Intern Profile: Cody Wisswasser on Racial and Economic Inequality
Intern Cody Wiswasser is excited to be working with Church and Society in Washington, D.C., on issues of race and economic inequality.
I am Cody Wiswasser and am originally from Daleville, Indiana, a small town outside of Muncie. Daleville was a factory town until the Great Recession.
Few factories remain in Daleville today. After the Great Recession wages fell and stagnated.
Today, Ball State University and the associated hospital, Ball Memorial, provide most of the jobs in Daleville.
Workers who were once employed in the factories in town now travel an hour and a half north to work in Fort Wayne or travel around the state working construction, both unionized and not.
I am studying for my Masters of Divinity, focusing on Hebrew Scripture and language at Garrett-Evangelical Theological Seminary in Evanston, Illinois, just north of Chicago.
I hope this internship, which fulfills one of my degree requirements, also helps me to live out the prophetic call of Jeremiah, Amos, Isaiah and others. I will be working with Jessie Smith, the senior executive director of research, planning, and spiritual formation.

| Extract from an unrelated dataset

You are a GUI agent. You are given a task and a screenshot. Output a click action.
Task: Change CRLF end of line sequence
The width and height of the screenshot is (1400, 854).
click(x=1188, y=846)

I plan to focus my work on cross-racial economic solidarity.
Growing up during the Great Recession, I witnessed a failure to recognize the similarity of struggles for employment and the ability to earn a living wage by white folk, black folk, and brown folk; native-born citizens, documented immigrants, and undocumented immigrants; and blue-collar and white-collar workers.
White supremacy has bred racial divisions which weakened solidarity. My step-father was deported. Rather than recognize another worker aiming to provide for their family, others in my community met his work and dreams with racial slurs.
I came to Church and Society with a dream of helping white working people to meet their neighbors of color with a helping hand rather than a kick to the head; with a dream of native-born citizens advocating for rights for their immigrant neighbors, documented and undocumented; with a dream of white-collar workers supporting their blue-collar siblings in the fight for higher wages in the face of exploitative wealth.
These are the dreams of Isaiah and Amos. When I worked with homeless and precariously housed persons with The Night Ministry in Chicago, Illinois, I saw more of the same economic struggles for housing, food and health care caused by misfortune, a broken criminal justice system, and inter-generational poverty perpetuated by racism.
I am here to bring the experiences related to me by my siblings on the streets, on the factory floor, on the serving floor, behind the bar, behind bars, and behind counters. I bring my study of the Bible and theological training to provide insight and support with my co-workers. I hope to receive the same blessing of learning from others’ gifts and talents and to better learn ways of organizing and effecting change in the world.
Being in Washington, D.C., in the heart of national policy-making, presents a unique opportunity to fulfill these goals. To take advantage of the knowledge of our excellent staff here at Church and Society fills me with joy and makes me giddy. I look forward to bringing this joy and hope for a more just tomorrow back to Garrett-Evangelical and Indiana.